En janvier 2019, la perspective d’une abolition au Soudan semblait peu probable. En effet, le Soudan présente l’un des taux de peine capitale parmi les plus élevés d’Afrique et plus de 49 détenus attendaient dans le couloir de la mort à cette date. La charia prévoie la peine de mort dans un certain nombre de crimes définis comme hudûd d’après le Coran : apostasie, adultère, sodomie et meurtre. Les méthodes d’exécution comprennent la crucifixion, la pendaison et la lapidation. Les personnes accusées ne bénéficient pas de procès équitables, nombre d’entre eux n’étant pas défendus et certains torturés.
La peine capitale revêt également une dimension politique. Ainsi, des militants politiques et des défenseurs des droits de l’homme ont été exécutés.
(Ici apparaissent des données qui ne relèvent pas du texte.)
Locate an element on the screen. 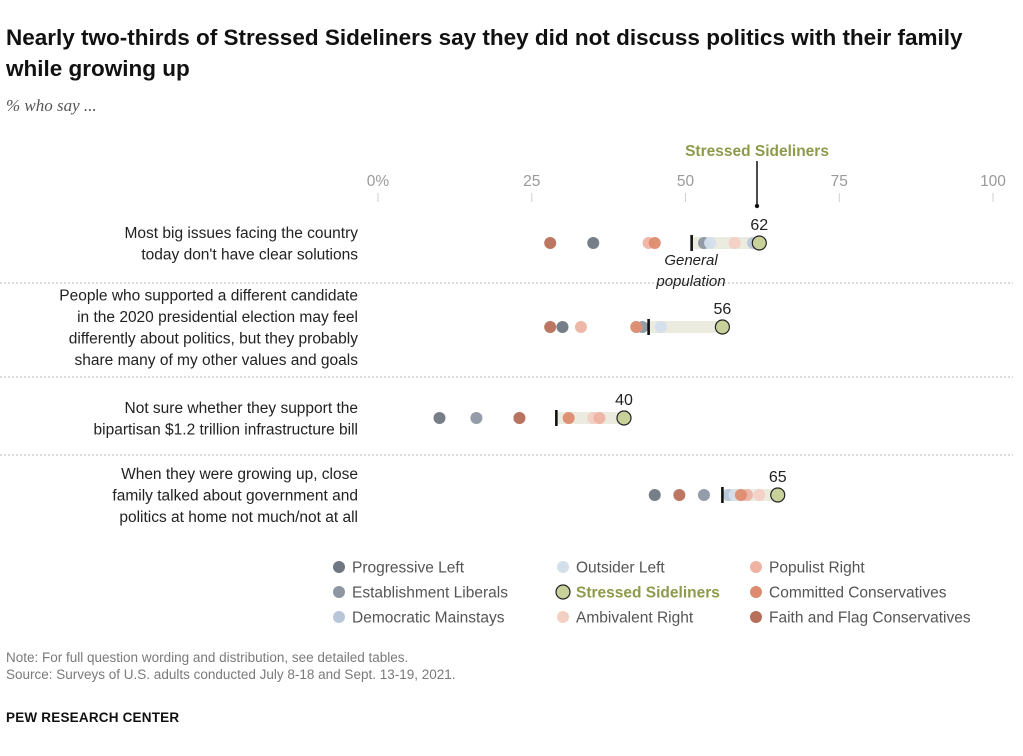 The image size is (1023, 756). row-label: today don't have clear solutions is located at coordinates (250, 254).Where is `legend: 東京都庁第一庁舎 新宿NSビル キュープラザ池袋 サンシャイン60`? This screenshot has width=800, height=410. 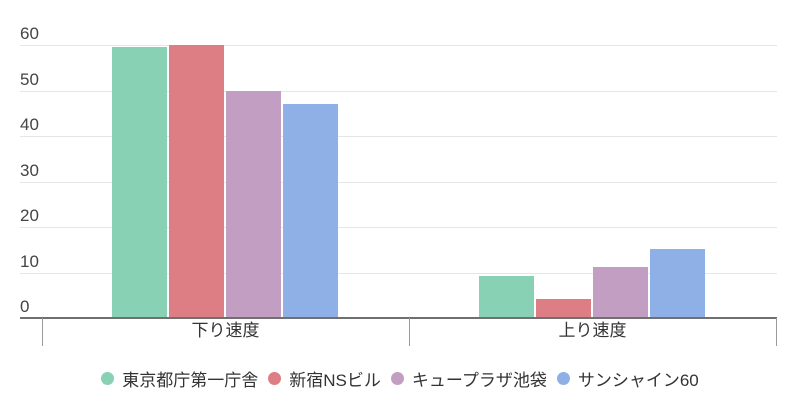 legend: 東京都庁第一庁舎 新宿NSビル キュープラザ池袋 サンシャイン60 is located at coordinates (400, 378).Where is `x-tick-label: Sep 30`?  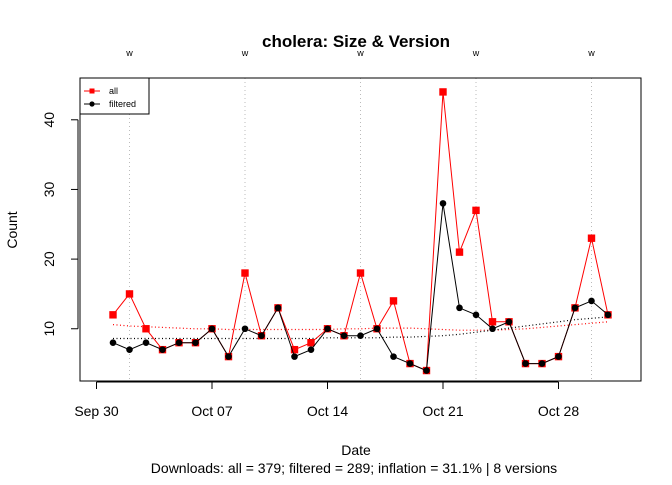 x-tick-label: Sep 30 is located at coordinates (96, 411).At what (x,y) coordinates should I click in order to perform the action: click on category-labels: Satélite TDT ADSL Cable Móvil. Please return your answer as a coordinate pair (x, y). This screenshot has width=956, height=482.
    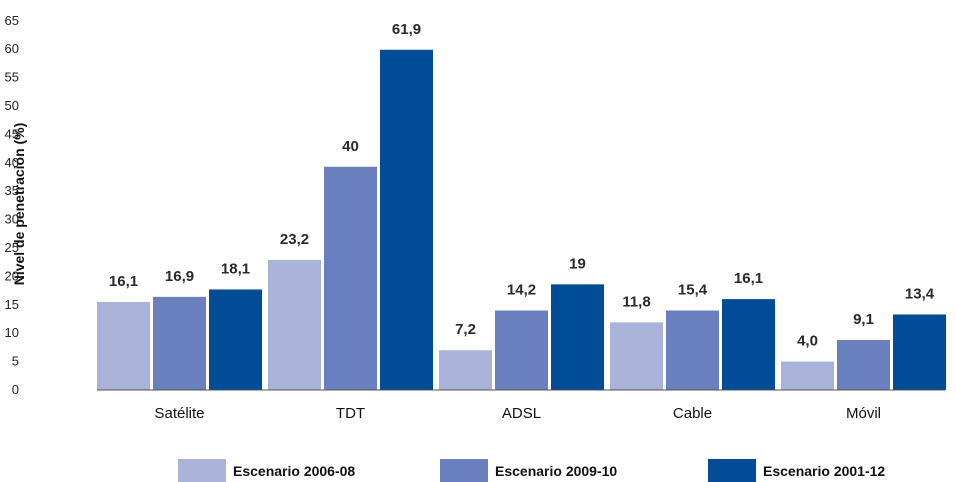
    Looking at the image, I should click on (518, 414).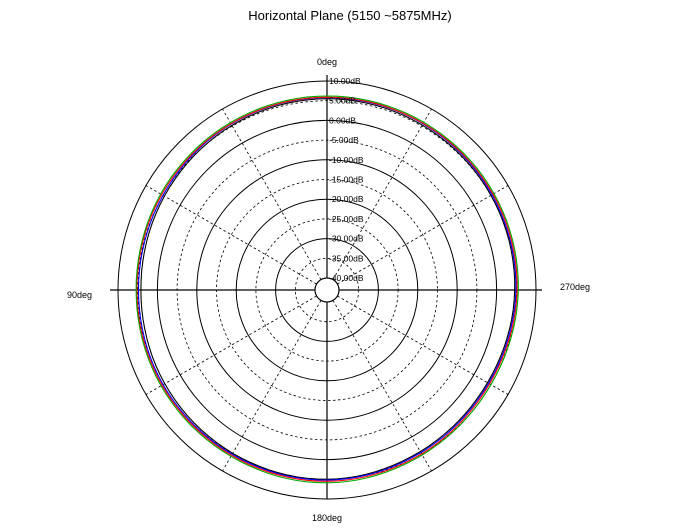  Describe the element at coordinates (346, 160) in the screenshot. I see `radial-tick-label: -10.00dB` at that location.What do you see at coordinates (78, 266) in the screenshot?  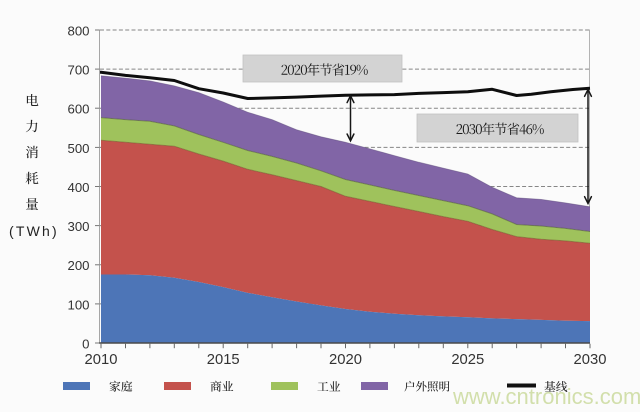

Plusieurs Soudanais du Sud ont été condamnés à mort pour leur appartenance à un groupe de rebelles, avant d’être libérés lorsque le gouvernement a signé un accord d’amnistie avec ce groupe.
La première étape consiste donc à réduire impérativement le nombre de crimes passibles de la peine de mort et d’aligner la loi soudanaise sur la Charte africaine. Le Soudan a accepté l’autorité des mécanismes africains, tout en rejetant ces normes internationales. S’il est important de soumettre certains cas aux organes de défense des droits de l’homme des Nations unies, cette démarche a jusqu’alors été effectuée de l’étranger, car les défenseurs des droits de l’homme ne sont souvent pas autorisés à quitter le Soudan.

République démocratique du Congo

Alors que les codes pénal et militaire de la RDC autorisent tous deux la peine de mort pour certains crimes, la dernière exécution date de 2003. Dans la pratique, il existe donc un moratoire. Des voix se sont efforcées de soulever la question au Parlement, où un député a soumis un projet de loi abolitionniste en 2010. Néanmoins, aucune loi n’a été votée, en partie à cause de la culture institutionnelle dysfonctionnelle qui a cours en RDC. De son côté, l’armée s’est opposée à l’abolition.
La RDC a ratifié le Statut de Rome en 2002. Malgré tout, la loi de 2015 portant sur la mise en œuvre de ce Statut autorise la peine de mort pour les crimes qui peuvent être des crimes capitaux en vertu de la Charte de Rome.